I'm a southern MIDWESTERNER myself, which makes for divided loyalties between north and south. My grandparents, though, were staunch SOUTHERN midwesterners who were very proud of their Confederate parents and grandparents. But I took the side of the North in a debate with them, saying I thought Lincoln was a great man and that it was good that the North won the Civil War because I felt God wanted us to be a united nation, not a separate one, in order to meet the challenges of the 20th century. I was taking the long view...
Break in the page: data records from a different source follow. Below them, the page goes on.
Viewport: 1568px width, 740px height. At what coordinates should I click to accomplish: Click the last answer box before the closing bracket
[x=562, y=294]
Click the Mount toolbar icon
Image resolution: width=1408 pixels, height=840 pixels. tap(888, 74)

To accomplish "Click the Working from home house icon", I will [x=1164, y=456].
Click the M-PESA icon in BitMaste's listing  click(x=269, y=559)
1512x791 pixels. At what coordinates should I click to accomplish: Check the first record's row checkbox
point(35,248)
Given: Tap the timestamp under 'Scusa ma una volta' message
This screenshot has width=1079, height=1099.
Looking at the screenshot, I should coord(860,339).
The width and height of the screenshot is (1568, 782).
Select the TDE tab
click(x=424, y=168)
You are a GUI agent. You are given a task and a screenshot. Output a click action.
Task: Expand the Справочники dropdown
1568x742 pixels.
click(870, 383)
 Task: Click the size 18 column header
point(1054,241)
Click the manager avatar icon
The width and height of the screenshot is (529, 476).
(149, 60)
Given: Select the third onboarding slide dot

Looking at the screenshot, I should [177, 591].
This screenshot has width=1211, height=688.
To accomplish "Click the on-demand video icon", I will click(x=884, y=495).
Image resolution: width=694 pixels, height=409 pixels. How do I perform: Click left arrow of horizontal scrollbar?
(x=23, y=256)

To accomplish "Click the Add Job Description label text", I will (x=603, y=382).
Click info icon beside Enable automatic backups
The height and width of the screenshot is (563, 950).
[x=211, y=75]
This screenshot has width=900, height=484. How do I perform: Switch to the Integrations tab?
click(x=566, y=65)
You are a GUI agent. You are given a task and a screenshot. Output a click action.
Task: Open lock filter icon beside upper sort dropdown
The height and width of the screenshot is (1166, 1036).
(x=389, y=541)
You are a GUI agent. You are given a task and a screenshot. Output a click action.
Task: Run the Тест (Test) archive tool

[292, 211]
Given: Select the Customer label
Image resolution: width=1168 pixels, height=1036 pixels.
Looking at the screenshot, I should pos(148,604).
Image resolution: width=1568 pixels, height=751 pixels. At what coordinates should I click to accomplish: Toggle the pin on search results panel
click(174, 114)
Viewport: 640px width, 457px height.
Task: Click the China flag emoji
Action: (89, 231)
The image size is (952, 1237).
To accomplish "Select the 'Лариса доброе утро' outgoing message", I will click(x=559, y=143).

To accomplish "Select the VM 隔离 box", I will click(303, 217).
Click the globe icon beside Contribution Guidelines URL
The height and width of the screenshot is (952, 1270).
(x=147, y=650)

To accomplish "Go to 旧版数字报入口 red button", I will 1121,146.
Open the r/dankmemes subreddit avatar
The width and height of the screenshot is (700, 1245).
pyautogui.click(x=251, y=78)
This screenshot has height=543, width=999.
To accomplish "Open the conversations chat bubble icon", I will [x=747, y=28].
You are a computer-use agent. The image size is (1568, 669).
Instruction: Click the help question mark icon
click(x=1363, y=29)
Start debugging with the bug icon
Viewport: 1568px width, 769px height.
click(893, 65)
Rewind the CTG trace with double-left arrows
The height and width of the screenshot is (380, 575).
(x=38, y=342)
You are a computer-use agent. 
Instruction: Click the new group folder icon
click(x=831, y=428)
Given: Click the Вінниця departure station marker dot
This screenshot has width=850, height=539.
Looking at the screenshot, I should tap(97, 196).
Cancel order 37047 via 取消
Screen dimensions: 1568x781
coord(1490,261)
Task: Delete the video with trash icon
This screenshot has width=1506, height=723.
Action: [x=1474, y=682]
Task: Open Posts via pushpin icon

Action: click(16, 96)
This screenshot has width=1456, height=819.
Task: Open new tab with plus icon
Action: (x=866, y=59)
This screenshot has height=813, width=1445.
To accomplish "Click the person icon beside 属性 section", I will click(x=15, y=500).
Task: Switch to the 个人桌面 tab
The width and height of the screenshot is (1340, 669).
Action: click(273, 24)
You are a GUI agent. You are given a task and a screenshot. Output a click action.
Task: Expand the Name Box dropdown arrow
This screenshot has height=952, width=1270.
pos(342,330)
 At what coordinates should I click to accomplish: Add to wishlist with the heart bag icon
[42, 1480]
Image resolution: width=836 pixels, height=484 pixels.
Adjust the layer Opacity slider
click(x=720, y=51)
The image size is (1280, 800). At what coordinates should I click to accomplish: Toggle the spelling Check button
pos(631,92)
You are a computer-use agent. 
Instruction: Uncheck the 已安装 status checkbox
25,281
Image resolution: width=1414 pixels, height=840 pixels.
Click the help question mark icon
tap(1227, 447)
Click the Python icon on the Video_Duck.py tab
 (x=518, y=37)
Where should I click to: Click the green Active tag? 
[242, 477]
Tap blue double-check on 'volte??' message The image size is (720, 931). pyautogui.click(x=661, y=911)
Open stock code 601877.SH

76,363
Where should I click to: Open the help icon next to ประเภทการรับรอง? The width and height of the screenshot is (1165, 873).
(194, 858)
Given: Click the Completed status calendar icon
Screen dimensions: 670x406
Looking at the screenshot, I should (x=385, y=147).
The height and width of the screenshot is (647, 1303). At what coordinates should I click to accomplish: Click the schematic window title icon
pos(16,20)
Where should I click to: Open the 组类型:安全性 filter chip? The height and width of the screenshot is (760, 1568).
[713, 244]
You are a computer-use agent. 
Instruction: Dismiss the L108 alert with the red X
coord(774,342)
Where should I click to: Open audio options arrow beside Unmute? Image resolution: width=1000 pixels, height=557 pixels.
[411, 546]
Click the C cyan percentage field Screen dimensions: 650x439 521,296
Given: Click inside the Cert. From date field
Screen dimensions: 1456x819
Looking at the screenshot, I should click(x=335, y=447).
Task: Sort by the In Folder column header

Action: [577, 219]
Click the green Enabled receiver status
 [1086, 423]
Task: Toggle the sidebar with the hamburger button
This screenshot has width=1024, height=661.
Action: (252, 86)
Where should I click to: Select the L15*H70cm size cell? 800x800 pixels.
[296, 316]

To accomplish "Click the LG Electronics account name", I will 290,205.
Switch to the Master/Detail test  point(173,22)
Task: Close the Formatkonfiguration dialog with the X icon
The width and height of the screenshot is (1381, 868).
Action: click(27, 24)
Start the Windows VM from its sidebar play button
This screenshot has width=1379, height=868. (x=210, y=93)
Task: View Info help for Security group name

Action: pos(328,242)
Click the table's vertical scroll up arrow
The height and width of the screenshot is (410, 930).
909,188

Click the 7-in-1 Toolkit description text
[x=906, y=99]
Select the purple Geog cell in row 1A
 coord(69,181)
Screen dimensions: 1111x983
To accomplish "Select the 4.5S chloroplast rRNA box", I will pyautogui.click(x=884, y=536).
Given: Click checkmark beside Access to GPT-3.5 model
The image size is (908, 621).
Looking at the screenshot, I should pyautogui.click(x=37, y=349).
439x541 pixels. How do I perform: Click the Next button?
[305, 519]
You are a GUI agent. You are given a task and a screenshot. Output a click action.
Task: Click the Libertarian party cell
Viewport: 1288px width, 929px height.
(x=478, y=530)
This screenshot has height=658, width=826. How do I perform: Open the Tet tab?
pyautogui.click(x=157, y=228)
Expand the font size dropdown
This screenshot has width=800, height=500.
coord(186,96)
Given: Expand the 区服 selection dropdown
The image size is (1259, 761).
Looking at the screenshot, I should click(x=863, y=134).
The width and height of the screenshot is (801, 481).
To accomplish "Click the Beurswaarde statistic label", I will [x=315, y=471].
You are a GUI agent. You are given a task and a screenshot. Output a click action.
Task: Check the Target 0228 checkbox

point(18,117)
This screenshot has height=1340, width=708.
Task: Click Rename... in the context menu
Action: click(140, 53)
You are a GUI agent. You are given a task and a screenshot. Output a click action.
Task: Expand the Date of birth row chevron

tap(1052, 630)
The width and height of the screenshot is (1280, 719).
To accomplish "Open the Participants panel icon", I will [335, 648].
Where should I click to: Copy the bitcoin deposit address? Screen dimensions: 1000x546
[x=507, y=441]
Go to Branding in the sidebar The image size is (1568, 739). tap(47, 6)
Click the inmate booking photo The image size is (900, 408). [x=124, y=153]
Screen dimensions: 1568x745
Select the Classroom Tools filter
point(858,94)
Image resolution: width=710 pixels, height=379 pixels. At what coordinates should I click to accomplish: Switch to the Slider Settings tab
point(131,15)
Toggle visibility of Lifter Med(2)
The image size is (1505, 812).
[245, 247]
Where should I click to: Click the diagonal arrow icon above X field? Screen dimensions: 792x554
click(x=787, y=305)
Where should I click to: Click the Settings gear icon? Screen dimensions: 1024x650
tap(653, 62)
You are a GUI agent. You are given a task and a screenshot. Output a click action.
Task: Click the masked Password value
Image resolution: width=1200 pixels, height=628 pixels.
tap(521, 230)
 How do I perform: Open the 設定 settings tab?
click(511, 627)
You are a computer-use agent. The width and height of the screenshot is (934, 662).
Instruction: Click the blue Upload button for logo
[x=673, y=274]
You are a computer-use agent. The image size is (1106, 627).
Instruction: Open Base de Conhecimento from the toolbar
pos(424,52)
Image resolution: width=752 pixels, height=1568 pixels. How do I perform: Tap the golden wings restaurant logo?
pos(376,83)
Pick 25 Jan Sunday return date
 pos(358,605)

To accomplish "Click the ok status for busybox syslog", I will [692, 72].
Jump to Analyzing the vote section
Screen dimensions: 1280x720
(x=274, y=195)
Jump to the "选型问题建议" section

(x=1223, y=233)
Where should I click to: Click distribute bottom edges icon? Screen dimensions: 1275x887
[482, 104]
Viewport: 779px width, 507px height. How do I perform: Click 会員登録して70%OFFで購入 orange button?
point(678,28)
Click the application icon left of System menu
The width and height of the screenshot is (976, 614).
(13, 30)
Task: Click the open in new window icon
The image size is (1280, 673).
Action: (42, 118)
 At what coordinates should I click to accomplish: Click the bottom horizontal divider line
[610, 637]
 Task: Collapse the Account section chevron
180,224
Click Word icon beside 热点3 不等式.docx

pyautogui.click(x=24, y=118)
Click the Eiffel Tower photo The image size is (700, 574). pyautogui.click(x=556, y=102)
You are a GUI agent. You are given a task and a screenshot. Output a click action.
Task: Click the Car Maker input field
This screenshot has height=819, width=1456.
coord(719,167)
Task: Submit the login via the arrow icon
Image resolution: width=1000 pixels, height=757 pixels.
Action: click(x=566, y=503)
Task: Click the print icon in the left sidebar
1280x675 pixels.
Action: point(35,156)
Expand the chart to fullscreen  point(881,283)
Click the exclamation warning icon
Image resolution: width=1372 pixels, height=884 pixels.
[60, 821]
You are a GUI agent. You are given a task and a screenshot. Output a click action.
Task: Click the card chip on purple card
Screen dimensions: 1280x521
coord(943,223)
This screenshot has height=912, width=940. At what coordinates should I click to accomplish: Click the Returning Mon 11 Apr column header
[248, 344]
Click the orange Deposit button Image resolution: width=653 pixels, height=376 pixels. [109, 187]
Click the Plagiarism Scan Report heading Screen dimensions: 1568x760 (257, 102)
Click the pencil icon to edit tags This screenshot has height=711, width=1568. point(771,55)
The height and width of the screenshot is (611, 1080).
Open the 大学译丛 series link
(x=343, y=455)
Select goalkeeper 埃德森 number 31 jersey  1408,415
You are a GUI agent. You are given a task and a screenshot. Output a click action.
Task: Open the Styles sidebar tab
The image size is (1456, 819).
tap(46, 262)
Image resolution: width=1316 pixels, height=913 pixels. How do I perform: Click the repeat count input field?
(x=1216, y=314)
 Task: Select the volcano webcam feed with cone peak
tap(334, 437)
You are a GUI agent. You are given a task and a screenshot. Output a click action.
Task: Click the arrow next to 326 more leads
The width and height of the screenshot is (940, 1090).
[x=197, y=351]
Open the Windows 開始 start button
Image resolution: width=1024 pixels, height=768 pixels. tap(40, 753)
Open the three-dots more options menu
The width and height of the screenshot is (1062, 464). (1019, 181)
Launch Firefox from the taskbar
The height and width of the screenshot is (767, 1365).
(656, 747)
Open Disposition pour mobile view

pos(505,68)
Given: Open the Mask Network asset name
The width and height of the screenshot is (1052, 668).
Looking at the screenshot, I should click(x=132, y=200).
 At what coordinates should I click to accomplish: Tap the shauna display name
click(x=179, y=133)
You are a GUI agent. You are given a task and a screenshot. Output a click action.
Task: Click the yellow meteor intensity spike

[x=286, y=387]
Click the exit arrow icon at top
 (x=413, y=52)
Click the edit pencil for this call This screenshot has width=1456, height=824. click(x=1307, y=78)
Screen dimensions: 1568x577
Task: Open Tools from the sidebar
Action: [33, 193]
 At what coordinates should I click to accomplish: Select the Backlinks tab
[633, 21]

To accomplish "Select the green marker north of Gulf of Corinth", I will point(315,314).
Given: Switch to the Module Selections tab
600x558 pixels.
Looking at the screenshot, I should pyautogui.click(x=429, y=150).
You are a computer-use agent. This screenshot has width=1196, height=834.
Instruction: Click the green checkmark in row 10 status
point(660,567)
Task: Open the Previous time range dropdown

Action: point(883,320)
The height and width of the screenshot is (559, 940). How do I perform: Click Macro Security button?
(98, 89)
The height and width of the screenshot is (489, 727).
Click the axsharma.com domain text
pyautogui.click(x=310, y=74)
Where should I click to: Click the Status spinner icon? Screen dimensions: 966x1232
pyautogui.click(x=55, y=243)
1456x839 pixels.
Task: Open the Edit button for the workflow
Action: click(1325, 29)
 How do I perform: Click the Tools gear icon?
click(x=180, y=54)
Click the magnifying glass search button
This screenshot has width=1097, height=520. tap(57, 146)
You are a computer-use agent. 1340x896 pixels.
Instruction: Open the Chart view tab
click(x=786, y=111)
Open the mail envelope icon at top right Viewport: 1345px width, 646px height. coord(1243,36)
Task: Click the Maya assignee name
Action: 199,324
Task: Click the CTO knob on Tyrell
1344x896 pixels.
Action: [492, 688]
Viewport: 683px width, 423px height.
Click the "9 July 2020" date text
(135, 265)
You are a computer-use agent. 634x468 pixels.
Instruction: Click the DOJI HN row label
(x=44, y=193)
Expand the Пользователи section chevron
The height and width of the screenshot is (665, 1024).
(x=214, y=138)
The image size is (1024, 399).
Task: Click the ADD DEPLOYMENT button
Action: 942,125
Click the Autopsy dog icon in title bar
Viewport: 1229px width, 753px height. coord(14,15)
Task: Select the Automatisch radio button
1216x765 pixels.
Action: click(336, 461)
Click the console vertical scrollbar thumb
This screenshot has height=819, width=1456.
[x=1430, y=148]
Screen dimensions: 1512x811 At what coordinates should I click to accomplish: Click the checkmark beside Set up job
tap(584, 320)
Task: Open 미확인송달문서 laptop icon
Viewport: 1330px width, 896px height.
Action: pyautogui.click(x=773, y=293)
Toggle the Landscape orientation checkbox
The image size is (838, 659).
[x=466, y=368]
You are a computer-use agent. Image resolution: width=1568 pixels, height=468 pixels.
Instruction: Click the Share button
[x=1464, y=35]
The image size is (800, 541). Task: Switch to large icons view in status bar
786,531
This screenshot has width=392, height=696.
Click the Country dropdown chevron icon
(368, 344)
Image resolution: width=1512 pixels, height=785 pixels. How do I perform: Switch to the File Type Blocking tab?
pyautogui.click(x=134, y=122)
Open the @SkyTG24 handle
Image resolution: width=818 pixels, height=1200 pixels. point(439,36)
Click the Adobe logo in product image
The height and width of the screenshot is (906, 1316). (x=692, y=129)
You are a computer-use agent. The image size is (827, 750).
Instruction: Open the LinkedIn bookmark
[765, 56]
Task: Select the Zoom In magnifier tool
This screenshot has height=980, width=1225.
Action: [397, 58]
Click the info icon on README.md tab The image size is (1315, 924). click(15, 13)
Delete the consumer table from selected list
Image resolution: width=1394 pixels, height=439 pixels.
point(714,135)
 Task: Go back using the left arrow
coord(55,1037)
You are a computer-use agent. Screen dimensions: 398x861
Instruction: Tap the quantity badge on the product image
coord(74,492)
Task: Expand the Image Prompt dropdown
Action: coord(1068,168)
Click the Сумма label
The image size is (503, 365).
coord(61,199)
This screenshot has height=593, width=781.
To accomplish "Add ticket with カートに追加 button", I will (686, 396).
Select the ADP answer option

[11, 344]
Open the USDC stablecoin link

However, while I was spouting off, my grandparents gave me the most dumbfounded look. After I finished, my grandmother said "Well our better relatives are Confederate!" My grandfather grimaced but made no comment. Instead he took up the "Bates County History" and began reading the story of the illustrious Mayfield sisters who were Confederate gun runners, guerilla fighters, and spies. They were captured and put in a Confederate women's prison in my city, but they escaped by taking the door off the hinges and tiptoeing past a sleepy guard. They made it back to their home county and carried on with the war until the end. He ended this reading on the passage "and the Mayfields from the oldest grayhair to the youngest infant were loyal to the Cause all their lives. The Mayfield sisters were a bright shining example of glorious Confederate womanhood..." With that he snapped the book shut and slammed in on the coffee table, and said--"let that be a lesson to you!!"
So thereafter I kept my Northern sympathies to myself.